12. Promoting alcohol metabolism containing the composition according to any one of claims 1 to 6.

13. The food or beverage for promoting alcohol metabolism according to claim 12, wherein the food or drink is a drink.

P

PPo

1 4. A food or drink for preventing or improving sickness or hangover, comprising the composition according to any one of claims 1 to 6.

15. The food or drink for preventing or improving sickness or hangover according to claim 14, wherein the food or drink is a drink.

16. Use of a fermentation product obtained by subjecting citrus molasses to alcohol fermentation using Saccharomyces yeast to produce an alcohol metabolism promoter composition.

17. Use of a fermentation product obtained by subjecting citrus molasses to alcohol fermentation using Saccharomyces yeast and a cordyceps summer extract to produce an alcohol metabolism promoter composition.

18. Use of a fermentation product obtained by subjecting citrus molasses to alcohol fermentation using yeast of the genus Saccharomyces for the production of a composition for preventing and improving sickness or hangover.

1 9. Use of a fermented product obtained by alcoholic fermentation of citrus molasses using yeast of the genus Saccharomyces and an extract of Cordyceps sinensis for the manufacture of a composition for preventing and improving sickness or hangover.

20. Use of a fermentation product obtained by alcoholic fermentation of citrus molasses with yeast of the genus Saccharomyces for the production of foods and beverages for promoting alcohol metabolism.

21. Use of a fermented product obtained by subjecting citrus molasses to alcohol fermentation with yeast of the genus Saccharomyces and a cordyceps extract for the production of foods and drinks for promoting alcohol metabolism.

22. Use of a fermented product obtained by alcoholic fermentation of citrus molasses with yeast of the genus Saccharomyces for the production of foods and drinks for preventing and improving sickness or hangover.

23. Use of a fermented product obtained by alcoholic fermentation of citrus molasses using yeast of the genus Saccharomyces and a cordyceps extract for the manufacture of foods and drinks for preventing and improving sickness or hangover.

2 4. Citrus molasses obtained by alcoholic fermentation using Saccharomyces yeast Administering an effective amount of a fermentation product.

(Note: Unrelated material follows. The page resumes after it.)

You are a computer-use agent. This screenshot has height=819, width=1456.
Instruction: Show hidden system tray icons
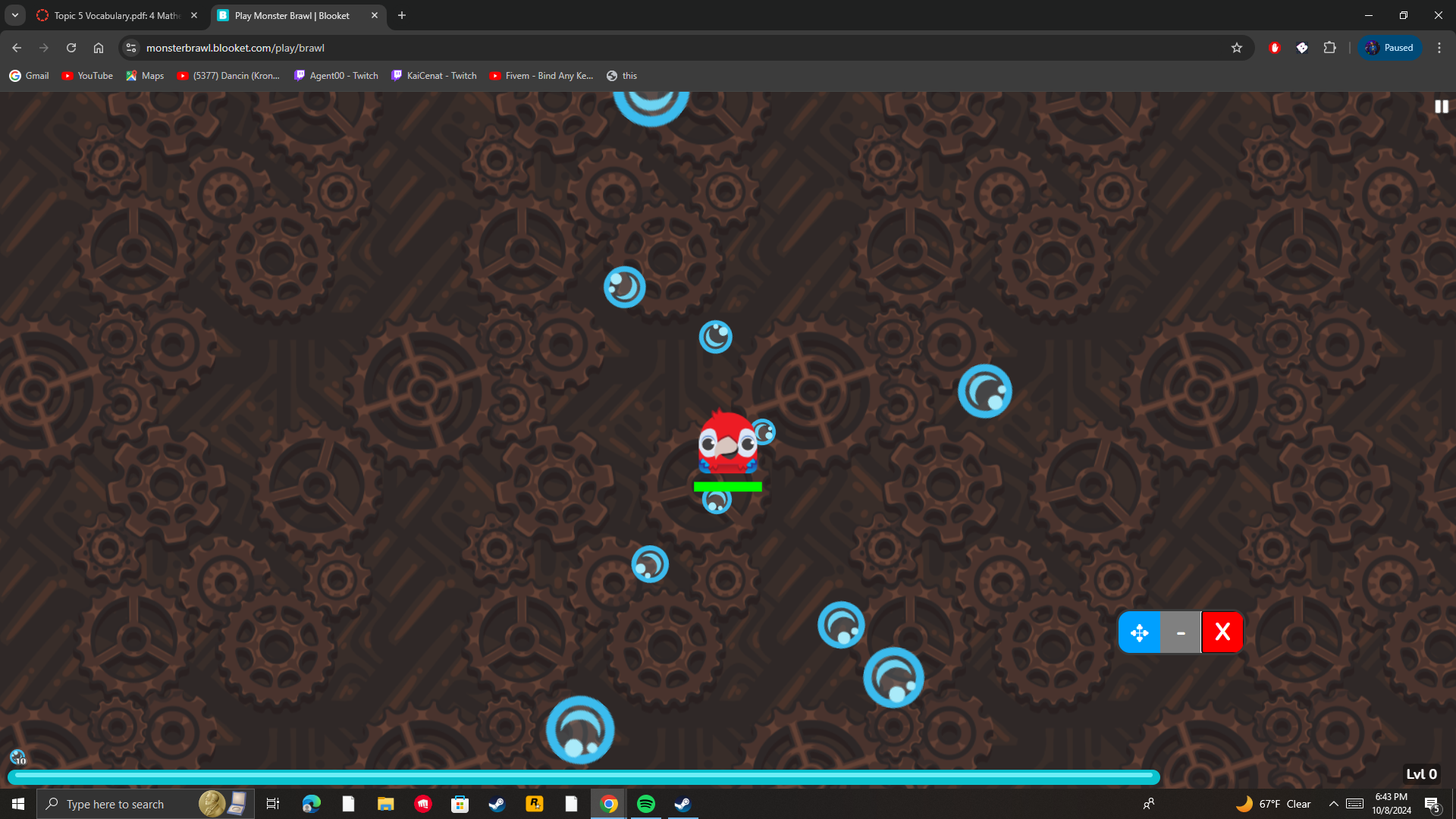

25. A method for promoting alcohol metabolism, which comprises administering an effective amount of a fermented product obtained by alcohol-fermenting citrus molasses using yeast of the genus Saccharomyces and a cordyceps extract.

26. A method for preventing and improving sickness or hangover, which comprises administering an effective amount of a fermentation product obtained by alcoholic fermentation of citrus molasses using yeast of the genus Saccharomyces.

27. A method for preventing and improving sickness or hangover, which comprises administering an effective amount of a fermentation product obtained by alcoholic fermentation of citrus molasses using yeast of the genus Saccharomyces and a cordyceps extract.